• [The data]:
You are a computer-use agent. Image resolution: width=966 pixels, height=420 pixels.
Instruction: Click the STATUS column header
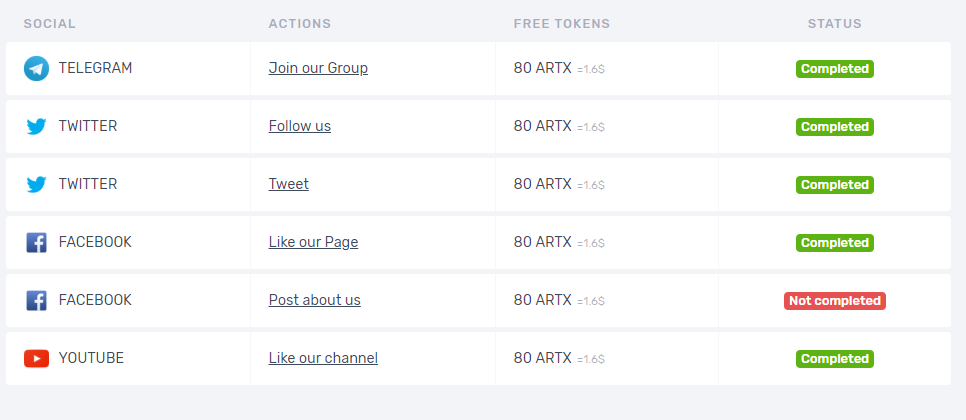835,24
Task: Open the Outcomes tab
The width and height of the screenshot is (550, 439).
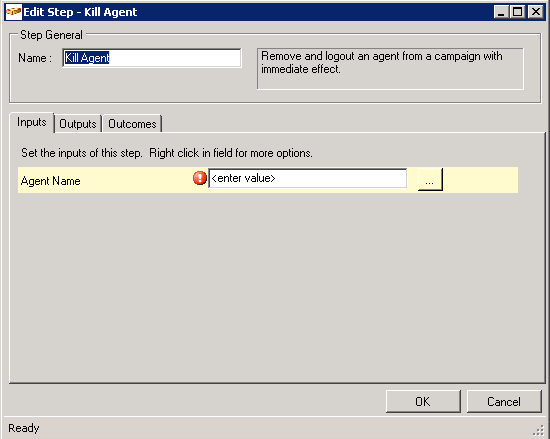Action: pos(132,124)
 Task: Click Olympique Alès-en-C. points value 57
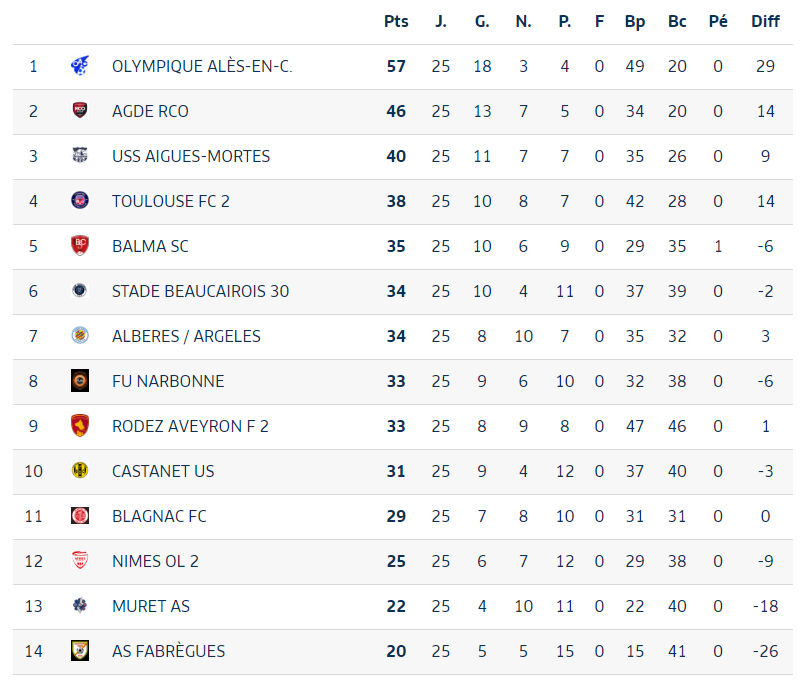click(396, 66)
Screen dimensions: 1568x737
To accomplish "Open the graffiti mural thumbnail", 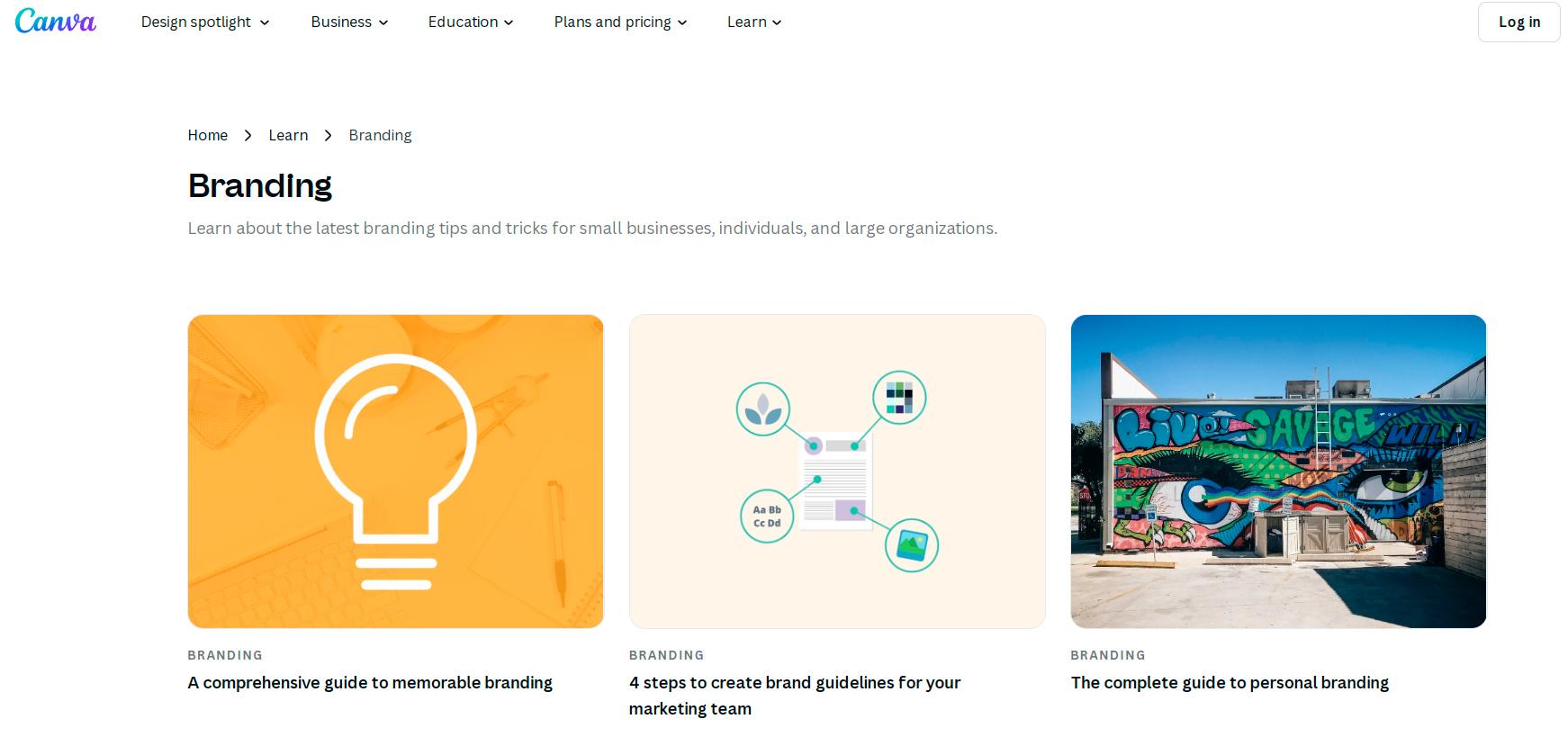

• [Assignment]:
Restate the whole of the material word for word without the pictures.

• [Completed task]:
You are a computer-use agent. Image resolution: width=966 pixels, height=420 pixels.
Instruction: Click the STATUS column header
835,24
Task: Open the Outcomes tab
The width and height of the screenshot is (550, 439).
Action: pos(132,124)
 Task: Click Olympique Alès-en-C. points value 57
click(396, 66)
Screen dimensions: 1568x737
To accomplish "Open the graffiti mural thumbnail", 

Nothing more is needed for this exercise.